Come ricetta, pare evidente che si punti nelle intenzioni ad incrementare il tasso di occupazione nel Mezzogiorno, anche ricorrendo a massicce assunzioni nel pubblico. Il tutto proprio per creare un argine sistemico alla generalizzata fuga dalle responsabilità che ha pervaso per decenni le politiche nel Sud del Paese. Il lavoro non è solo fatica e sudore, ma è dignità e consapevolezza. È autonomia del pensiero e dell’agire. Educa più la responsabilità del proprio lavoro che qualunque piano di formazione, e solo una crescita di questo tasso può arginare la fuga. Lo svantaggio del Mezzogiorno rimane elevatissimo nel 2020, con un tasso di occupazione del 48%, rispetto al 71,5% del Nord e al 67,4% del Centro. Il tutto rispetto ad una media nei paesi Ocse del 68%.

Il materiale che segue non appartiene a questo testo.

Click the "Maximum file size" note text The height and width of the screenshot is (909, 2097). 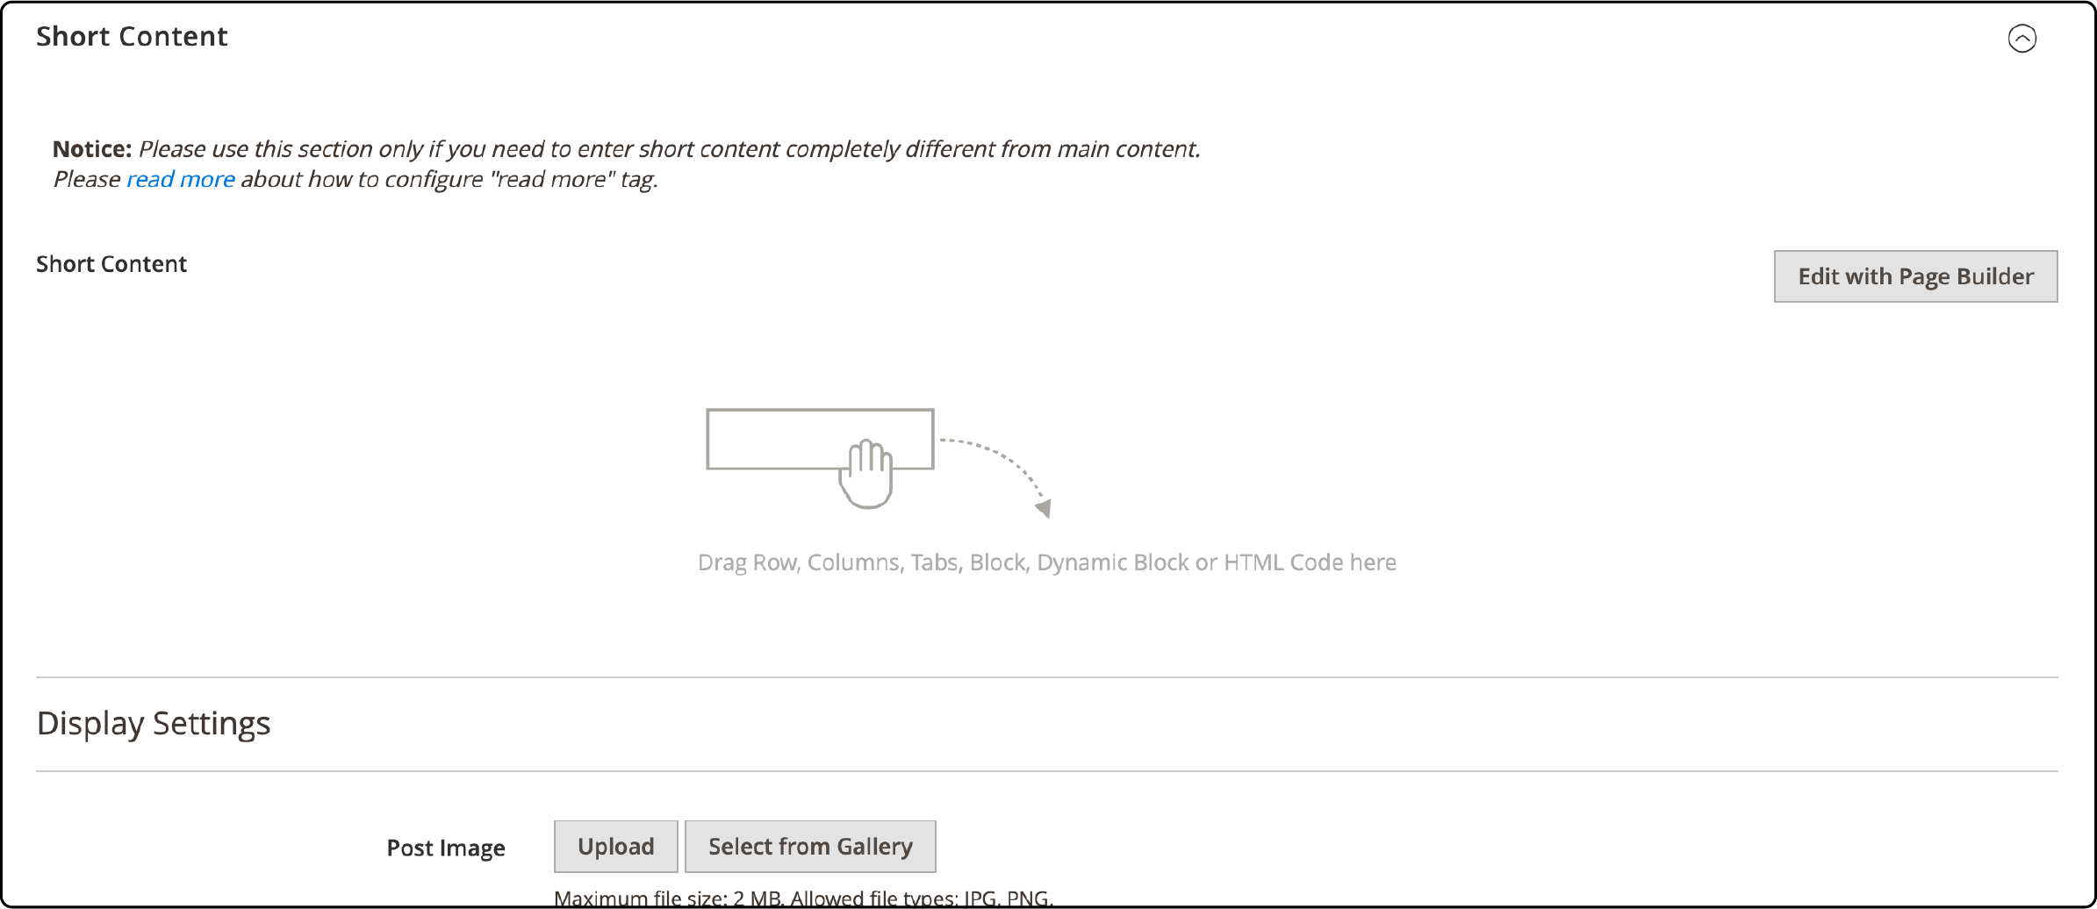pyautogui.click(x=803, y=898)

La cultura del lavoro, prima di ogni altra cosa, è l’antidoto all’egoismo, perché crea condivisone ed identità ed affranca da politiche assistenziali. E ciò non vuol dire non avere attenzione per le situazioni di disagio o di difficoltà. Anzi, offrire un supporto contro la povertà resta un obbligo nelle società moderne, così come resta però un dovere trovare sbocchi nel lavoro per tanti che vivono anche in condizioni di disagio.

Fuggire da questa sfida, offrendo qualche euro in spesa assistenziale per tenere buono il Mezzogiorno, si può trasformare nella peggiore disfatta culturale, oltre che economica, di questa fase. Il Mezzogiorno non ha bisogno di scappare con un biglietto vincente scippato dalle casse pubbliche, ma di creare le condizioni per lo sviluppo di un’etica del lavoro che sia da argine alle fughe di competenze.

Draghi ha dato una lezione sull’Afghanistan proponendo una strada alternativa al disimpegno e alla fuga degli Stati Uniti. Lo stesso standing, letteralmente la capacità di restare e farsi valere, dovrà dimostrare di averla, con il suo Governo, sulla sfida per la crescita del Mezzogiorno. Come ogni evento dell’agire umano sono i leader a indicare la strada. Se sarà quella della fuga o quella dell’impegno lo sapremo a breve.